On the very next hand....JS open raises from very early, and Bolly 3-bets him. Somehow Neal actually folds, and the flop goes off heads up. I forget the board, but on the turn Bolly has an 8-high straight flush, which he eventually displays proudly. JS comments on his 3-bet with 7-high, and is met only by Neal's astute "Shut up you faggot." JS's girlfriend giggles in such a way that seems to say....well, I don't know what it said. But she did actually laugh.

So we're all continuing down our path of mutually assured destruction, one hand after another with everyone flinging their own feces back and forth and me just trying not to get too much of it on myself. Then I start to win....first a little, then a lot. Then the following super stupendously awesome hand happens:

Bolly limps in the AntiChrist seat, Neal limps, and I raise A8 sooooooted. 2 other players call and we see the flop 5 ways:

K84 with two hearts

It checks to Neal who bets, and I raise quickly and in rhythm. Everyone mucks back to Bolly, who calls two cold like it's nothin'. Neal 3-bets and I call only since I have, you know, second pair. Bolly takes one more on the chin and we see a turn of

A of hearts

Aiyah. Now the pot is huge (~10 big bets) and I have Aces up. Bolly checks and Neal bets. I think for a minute about this predicament...sure Bolly probably has a flush, but I mean, it's freakin' NEAL. Bolly left the reservation a while back, and he could have damn near anything. And did I mention I have Aces up? Folding is not an option, but raising would be suicidal, so I just call. Bolly turbo-raises and Neal calls. Now I am 100 percent sure Bolly has a flush (aside: A young pro at the 40/80 game said as I was showing down my Kings full the other day "He has Kings there 112% of the time. He always has at least 2, and 12% of the time he has a 3rd one"), but since Neal only called I'm priced in to my 4 outter. Had he 3-bet, I'd have made "the read" and done "the math" and "folded" without a second thought. Here's where this shit gets funny....
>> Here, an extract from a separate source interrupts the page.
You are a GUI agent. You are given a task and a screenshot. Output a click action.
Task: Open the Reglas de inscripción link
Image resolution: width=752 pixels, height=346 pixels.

Players have been dark betting today (that's betting a street before the dealer exposes it). For some reason, it's just the hip thing to do. On one hand JS managed to dark bet every street with TT on a board of J83-4-4 and get paid off the full 2.5 big bets post flop by Neal (who flopped second pair of 8s). Bolly's been in on the act, too, and so has Neal. So, returning to our hand, remember, the board reads:


And Neal went batshit on the flop and Bolly has a flush with p=1. As the dealer is about to burn and turn Bolly dark bets the river...and Neal dark raises! As the dealer is cutting off the river card Neal is actually putting 16 chips into the pot...and then we see a gorgeous, beautiful, life-giving black Ace hit the felt. Before Bolly even knows what's happened I declare "3-bets" and pick up as many chips as I can with one hand and just put them in a stack in front of me without even counting them (they're coming back). Bolly folds his flush face up and Neal calls, fast-rolling the previous nut Queen High flush. My aces full is of course good and I drag in the monstrosity of a pot. For the next 5 minutes, JS and Neal discuss the various pros and cons of him not 3-betting the nuts on the turn and instead opting to dark raise the river. Neal is sure I would have called anyway. JS is sure (and right) that I wouldn't have. All I'm sure of is that I got out of dodge up $250 and happy as a clam.


Luis said...

Bolly left the reservation a while back, and he could have damn near anything

Hey Jesse, your posts are always quite enjoyable. By the time I got to the quote I was in complete hysterical non-stop laughter.

Thank you,
and keep it up!

Wacky said...

Frickin' awesome!

I have got to play with Neal and Bolly some day. Sounds like a fun time.